*** Opening of Record set ***

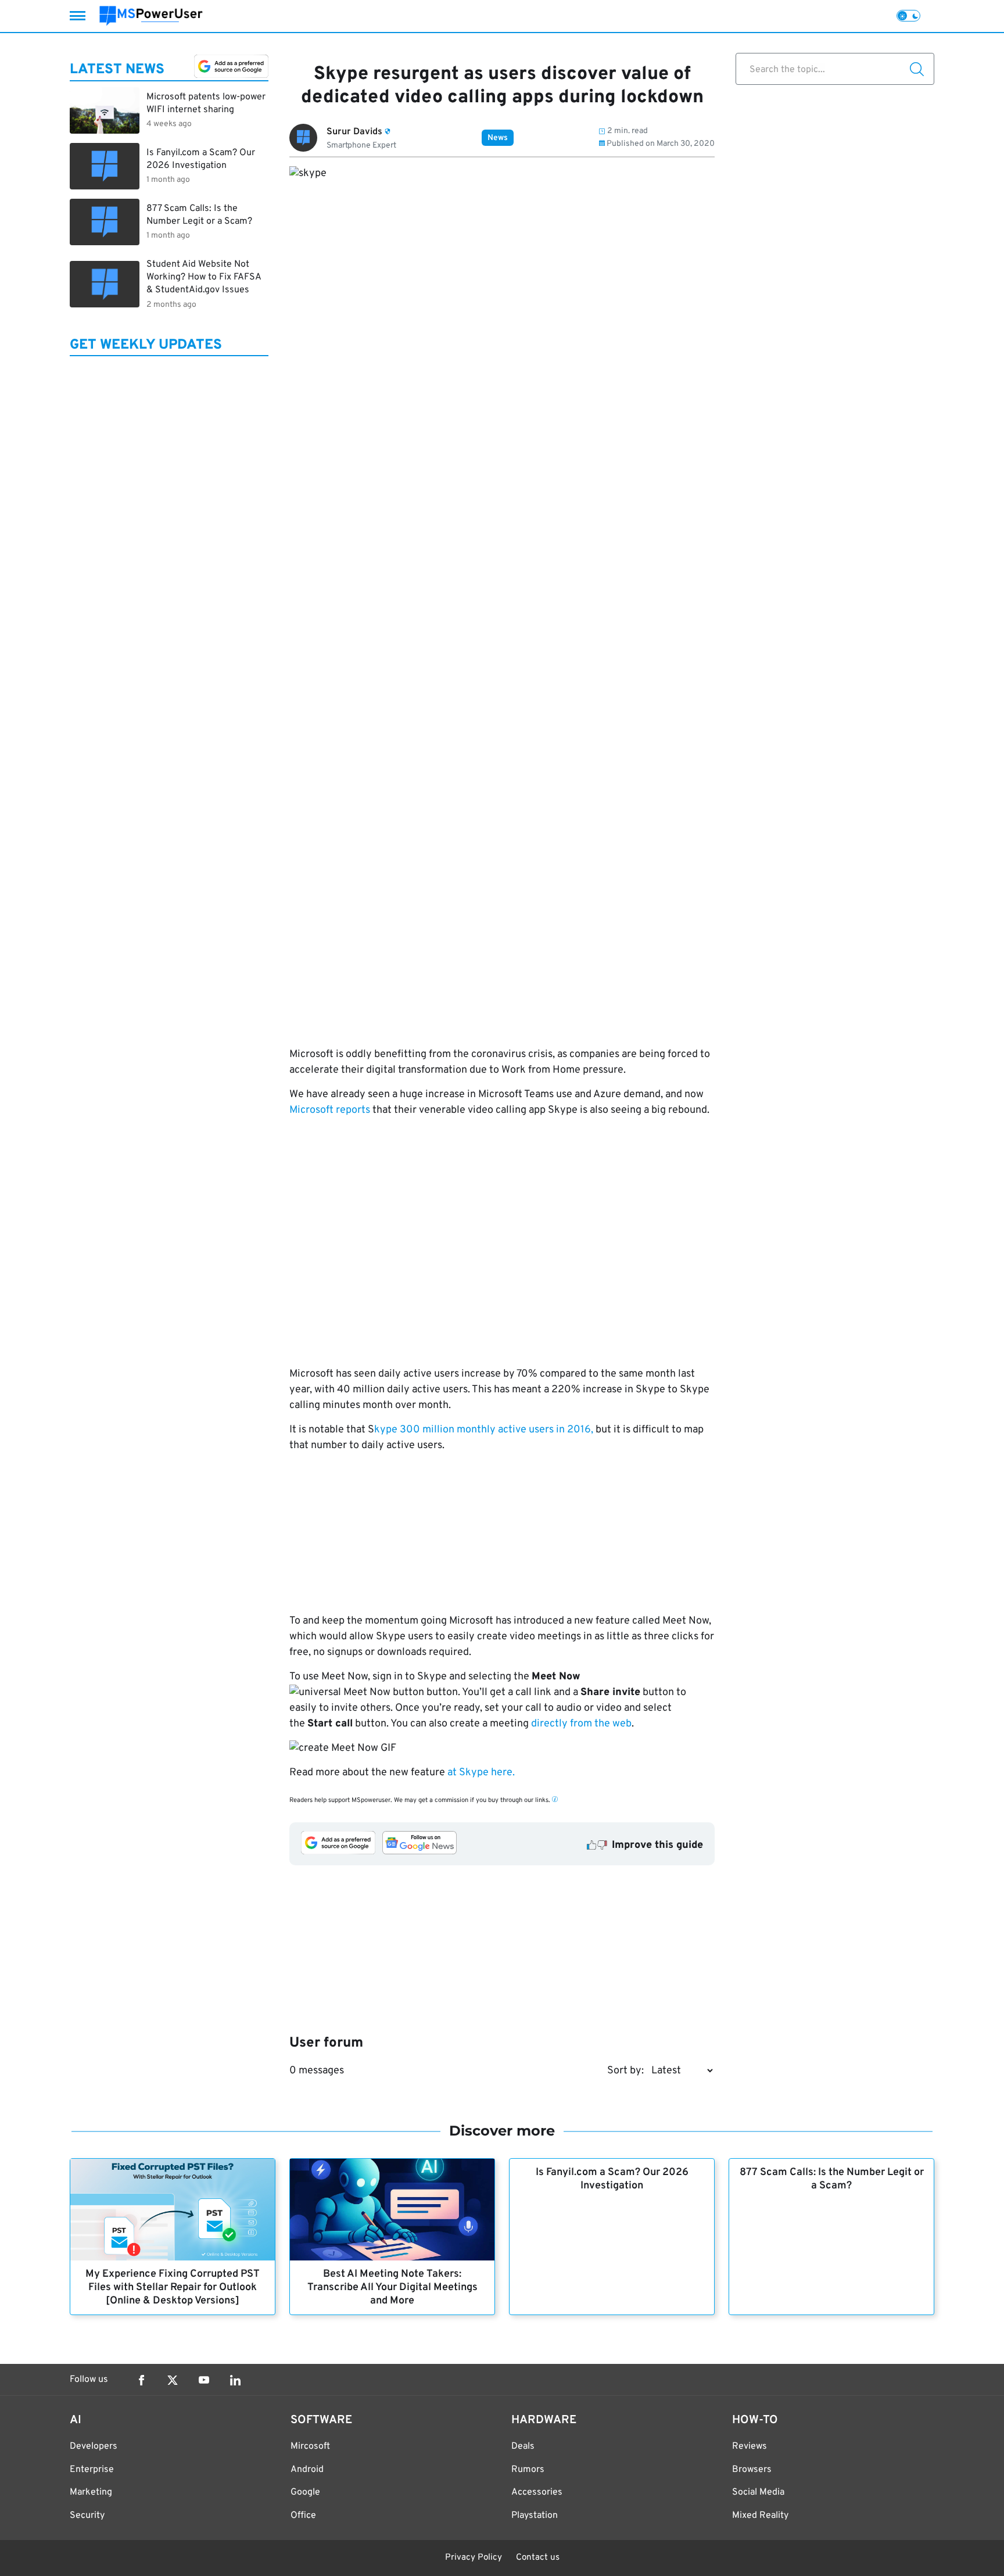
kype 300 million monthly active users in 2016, (483, 1429)
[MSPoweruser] (151, 16)
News (497, 138)
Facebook (141, 2380)
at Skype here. (481, 1772)
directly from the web (581, 1724)
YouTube (204, 2380)
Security (87, 2515)
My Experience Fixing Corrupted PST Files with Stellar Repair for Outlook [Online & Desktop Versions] (172, 2287)
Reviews (749, 2446)
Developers (93, 2446)
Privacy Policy (473, 2557)
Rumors (527, 2469)
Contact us (538, 2557)
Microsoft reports (329, 1110)
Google (305, 2492)
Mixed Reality (760, 2515)
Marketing (91, 2492)
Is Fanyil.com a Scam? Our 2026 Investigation (612, 2179)
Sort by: (625, 2070)
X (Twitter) (172, 2380)
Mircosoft (310, 2446)
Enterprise (92, 2469)
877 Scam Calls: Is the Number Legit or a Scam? (832, 2179)
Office (303, 2515)
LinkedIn (235, 2380)
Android (307, 2469)
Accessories (536, 2492)
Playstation (534, 2515)
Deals (523, 2446)
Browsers (752, 2469)
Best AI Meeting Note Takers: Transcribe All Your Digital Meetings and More (392, 2287)
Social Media (758, 2492)
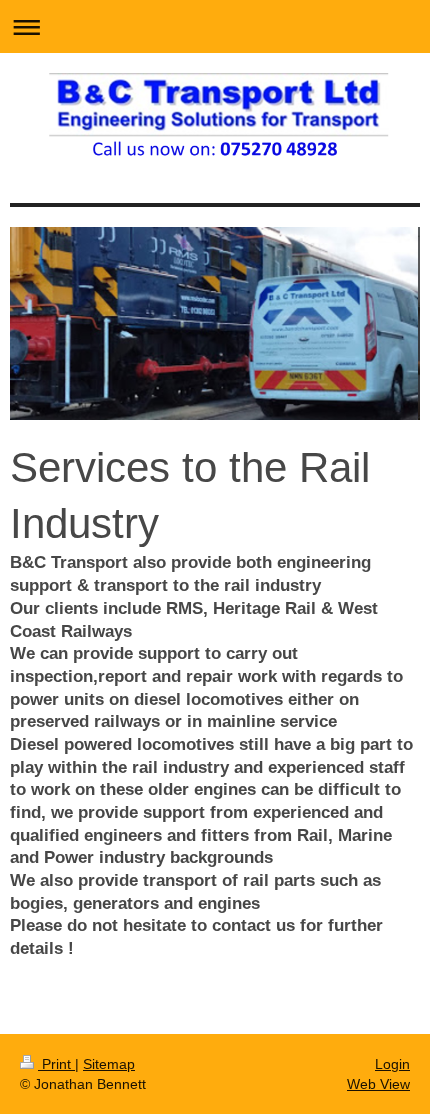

*** Close of Record set ***

* Try it
Go through the material above and retype every line exactly, without the images.

* Task answer
kype 300 million monthly active users in 2016, (483, 1429)
[MSPoweruser] (151, 16)
News (497, 138)
Facebook (141, 2380)
at Skype here. (481, 1772)
directly from the web (581, 1724)
YouTube (204, 2380)
Security (87, 2515)
My Experience Fixing Corrupted PST Files with Stellar Repair for Outlook [Online & Desktop Versions] (172, 2287)
Reviews (749, 2446)
Developers (93, 2446)
Privacy Policy (473, 2557)
Rumors (527, 2469)
Contact us (538, 2557)
Microsoft reports (329, 1110)
Google (305, 2492)
Mixed Reality (760, 2515)
Marketing (91, 2492)
Is Fanyil.com a Scam? Our 2026 Investigation (612, 2179)
Sort by: (625, 2070)
X (Twitter) (172, 2380)
Mircosoft (310, 2446)
Enterprise (92, 2469)
877 Scam Calls: Is the Number Legit or a Scam? (832, 2179)
Office (303, 2515)
LinkedIn (235, 2380)
Android (307, 2469)
Accessories (536, 2492)
Playstation (534, 2515)
Deals (523, 2446)
Browsers (752, 2469)
Best AI Meeting Note Takers: Transcribe All Your Digital Meetings and More (392, 2287)
Social Media (758, 2492)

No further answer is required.